[Records from a data source]
::::::

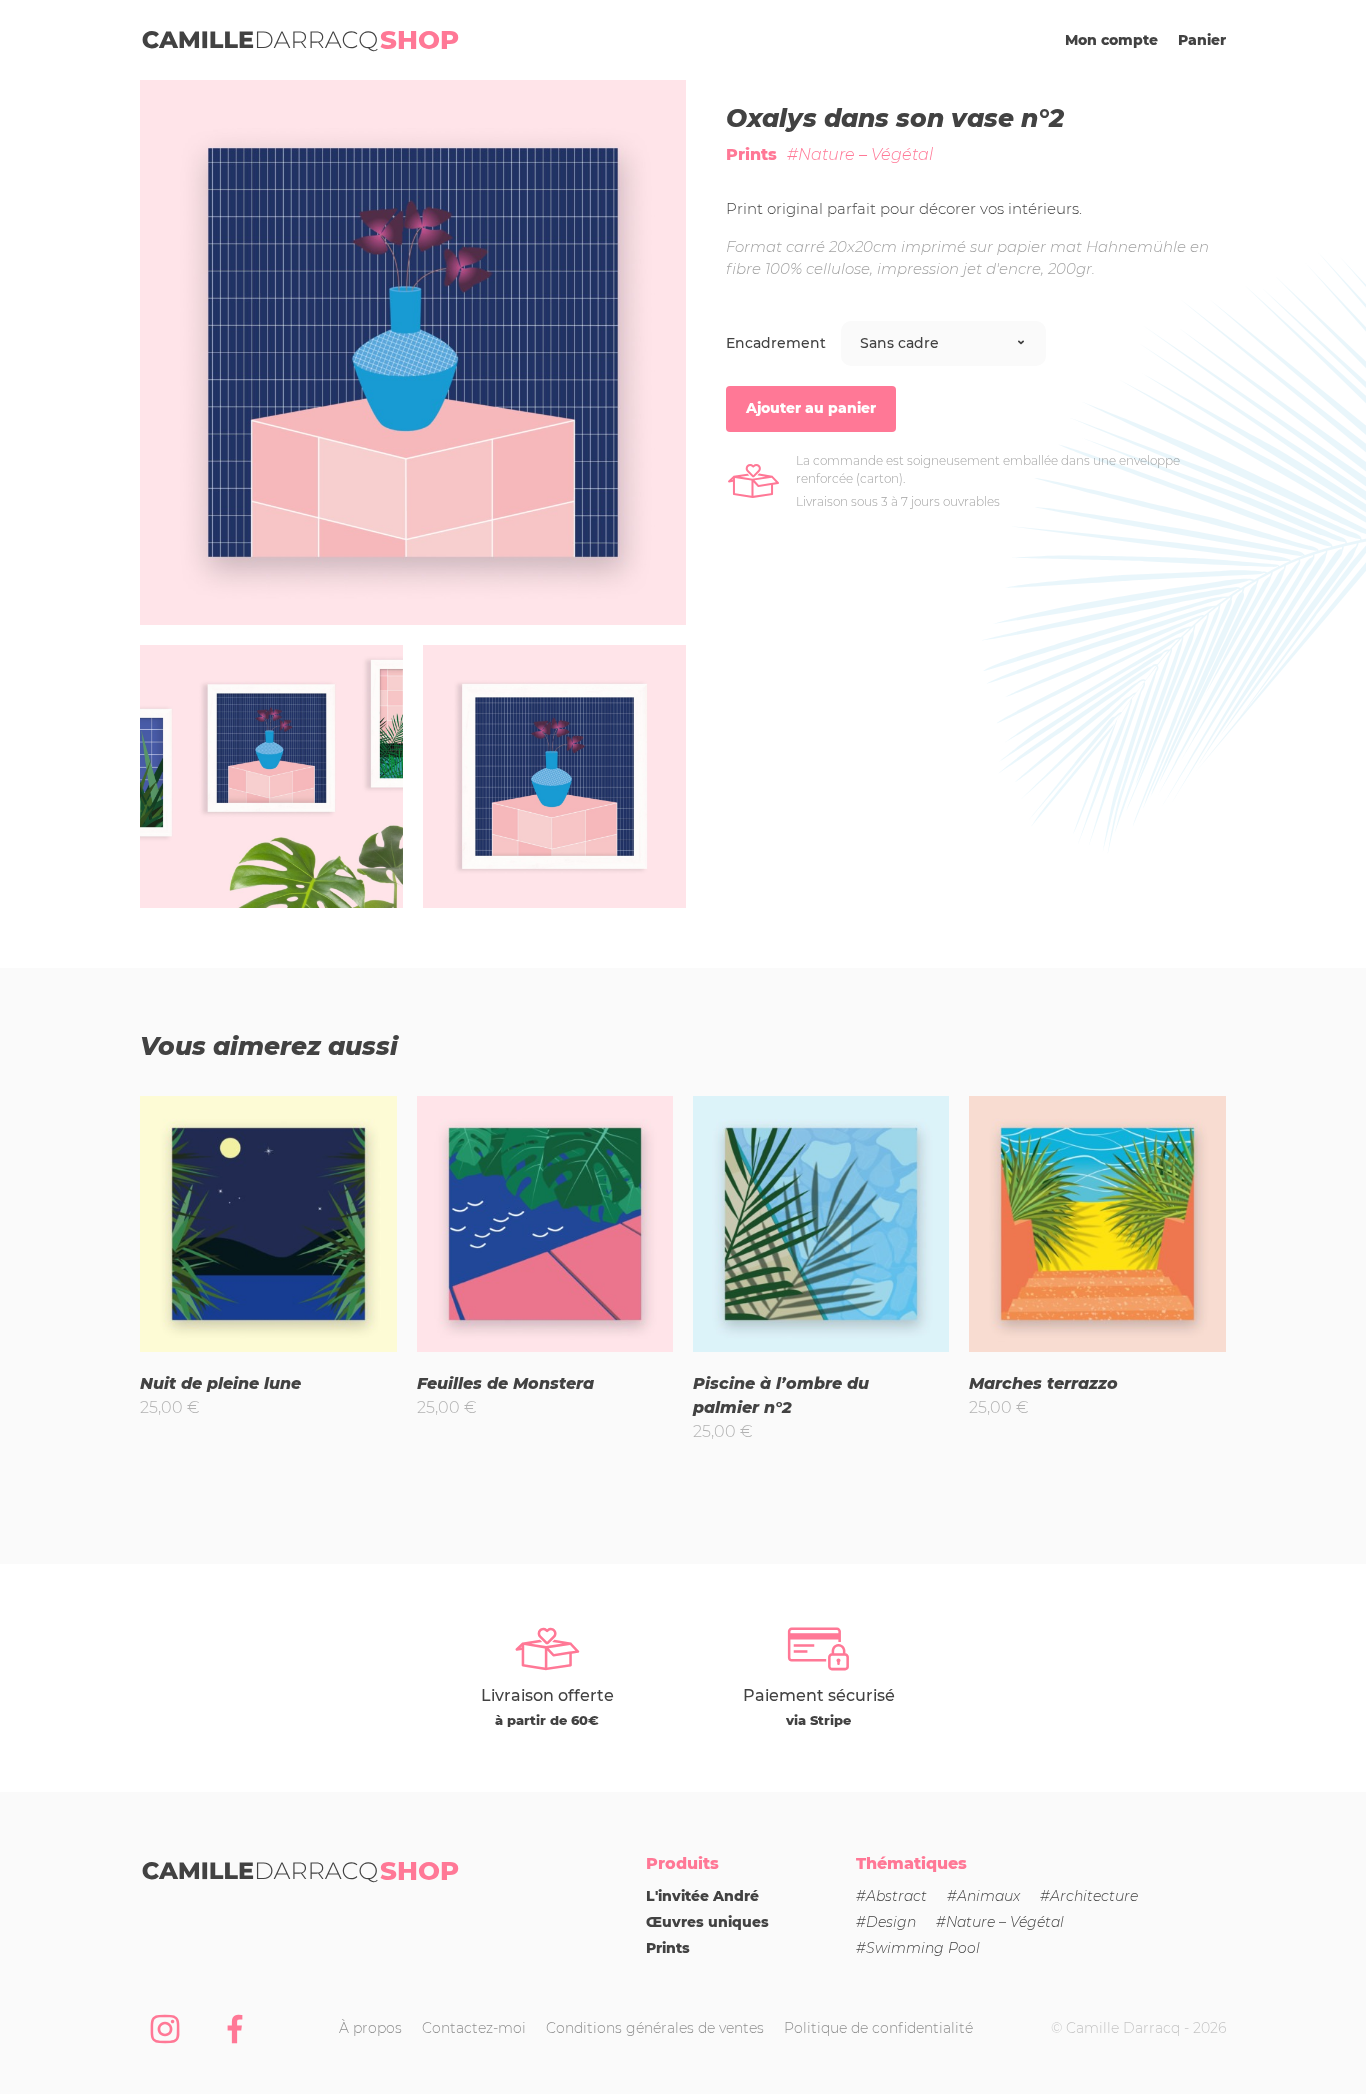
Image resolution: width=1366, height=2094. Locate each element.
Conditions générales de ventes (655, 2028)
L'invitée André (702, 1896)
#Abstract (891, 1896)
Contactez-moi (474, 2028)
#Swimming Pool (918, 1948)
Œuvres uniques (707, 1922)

::::::

* Your objective:
Your copy of the records above should be exact and contain no pictures.

* Expected answer:
Image resolution: width=1366, height=2094. Locate each element.
Conditions générales de ventes (655, 2028)
L'invitée André (702, 1896)
#Abstract (891, 1896)
Contactez-moi (474, 2028)
#Swimming Pool (918, 1948)
Œuvres uniques (707, 1922)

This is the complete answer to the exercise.